◆ DATASET EXTRACT ◆
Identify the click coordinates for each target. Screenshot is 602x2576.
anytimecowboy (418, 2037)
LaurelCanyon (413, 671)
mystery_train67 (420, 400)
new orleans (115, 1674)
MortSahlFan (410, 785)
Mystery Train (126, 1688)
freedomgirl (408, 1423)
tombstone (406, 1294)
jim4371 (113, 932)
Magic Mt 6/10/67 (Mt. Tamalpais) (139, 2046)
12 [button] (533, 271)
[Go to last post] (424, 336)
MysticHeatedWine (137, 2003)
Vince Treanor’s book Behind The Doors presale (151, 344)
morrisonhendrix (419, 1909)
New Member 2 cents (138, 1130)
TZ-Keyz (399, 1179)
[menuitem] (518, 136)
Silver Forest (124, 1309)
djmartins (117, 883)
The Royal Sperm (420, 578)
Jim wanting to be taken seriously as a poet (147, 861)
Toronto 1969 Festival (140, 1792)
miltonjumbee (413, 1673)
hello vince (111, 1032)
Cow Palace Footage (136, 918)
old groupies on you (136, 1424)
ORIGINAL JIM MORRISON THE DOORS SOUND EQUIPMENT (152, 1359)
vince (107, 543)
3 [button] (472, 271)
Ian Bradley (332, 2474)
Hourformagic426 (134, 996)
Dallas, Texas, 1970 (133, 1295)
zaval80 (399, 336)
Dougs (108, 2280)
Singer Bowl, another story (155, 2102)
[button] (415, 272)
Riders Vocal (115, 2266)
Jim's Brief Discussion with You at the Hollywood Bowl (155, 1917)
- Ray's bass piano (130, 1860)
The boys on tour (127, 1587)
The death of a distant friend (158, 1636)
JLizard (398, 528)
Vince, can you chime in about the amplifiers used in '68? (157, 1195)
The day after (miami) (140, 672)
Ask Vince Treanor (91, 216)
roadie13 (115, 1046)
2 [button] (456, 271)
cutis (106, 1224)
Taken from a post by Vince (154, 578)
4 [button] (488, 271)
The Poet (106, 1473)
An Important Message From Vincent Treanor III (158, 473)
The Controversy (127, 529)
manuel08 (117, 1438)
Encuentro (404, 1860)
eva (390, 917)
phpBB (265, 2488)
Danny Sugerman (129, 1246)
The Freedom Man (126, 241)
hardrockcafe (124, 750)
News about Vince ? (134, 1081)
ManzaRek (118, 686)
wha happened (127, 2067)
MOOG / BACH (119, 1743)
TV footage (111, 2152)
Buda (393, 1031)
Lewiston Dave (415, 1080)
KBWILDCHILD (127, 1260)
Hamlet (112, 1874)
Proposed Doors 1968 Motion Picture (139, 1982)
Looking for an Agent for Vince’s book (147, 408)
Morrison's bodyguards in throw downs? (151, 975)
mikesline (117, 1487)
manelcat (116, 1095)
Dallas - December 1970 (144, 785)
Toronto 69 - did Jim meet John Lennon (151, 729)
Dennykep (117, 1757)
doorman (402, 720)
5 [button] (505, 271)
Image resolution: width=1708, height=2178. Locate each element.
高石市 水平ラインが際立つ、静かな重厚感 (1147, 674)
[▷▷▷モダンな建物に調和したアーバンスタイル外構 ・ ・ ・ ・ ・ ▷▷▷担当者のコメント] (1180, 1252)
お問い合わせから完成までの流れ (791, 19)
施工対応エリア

◆ EXERCISE OBJECTIVE ◆
Each line from the start of the listing through the line with "Taken from a post by Vince (154, 578)" is to be restated verbatim, both ends included.

◆ EXERCISE RESULT ◆
Identify the click coordinates for each target. Screenshot is 602x2576.
anytimecowboy (418, 2037)
LaurelCanyon (413, 671)
mystery_train67 (420, 400)
new orleans (115, 1674)
MortSahlFan (410, 785)
Mystery Train (126, 1688)
freedomgirl (408, 1423)
tombstone (406, 1294)
jim4371 (113, 932)
Magic Mt 6/10/67 (Mt. Tamalpais) (139, 2046)
12 [button] (533, 271)
[Go to last post] (424, 336)
MysticHeatedWine (137, 2003)
Vince Treanor’s book Behind The Doors presale (151, 344)
morrisonhendrix (419, 1909)
New Member 2 cents (138, 1130)
TZ-Keyz (399, 1179)
[menuitem] (518, 136)
Silver Forest (124, 1309)
djmartins (117, 883)
The Royal Sperm (420, 578)
Jim wanting to be taken seriously as a poet (147, 861)
Toronto 1969 Festival (140, 1792)
miltonjumbee (413, 1673)
hello vince (111, 1032)
Cow Palace Footage (136, 918)
old groupies on you (136, 1424)
ORIGINAL JIM MORRISON THE DOORS SOUND EQUIPMENT (152, 1359)
vince (107, 543)
3 [button] (472, 271)
Ian Bradley (332, 2474)
Hourformagic426 (134, 996)
Dallas, Texas, 1970 (133, 1295)
zaval80 (399, 336)
Dougs (108, 2280)
Singer Bowl, another story (155, 2102)
[button] (415, 272)
Riders Vocal (115, 2266)
Jim's Brief Discussion with You at the Hollywood Bowl (155, 1917)
- Ray's bass piano (130, 1860)
The boys on tour (127, 1587)
The death of a distant friend (158, 1636)
JLizard (398, 528)
Vince, can you chime in about the amplifiers used in '68? (157, 1195)
The day after (miami) (140, 672)
Ask Vince Treanor (91, 216)
roadie13 (115, 1046)
2 [button] (456, 271)
cutis (106, 1224)
Taken from a post by Vince (154, 578)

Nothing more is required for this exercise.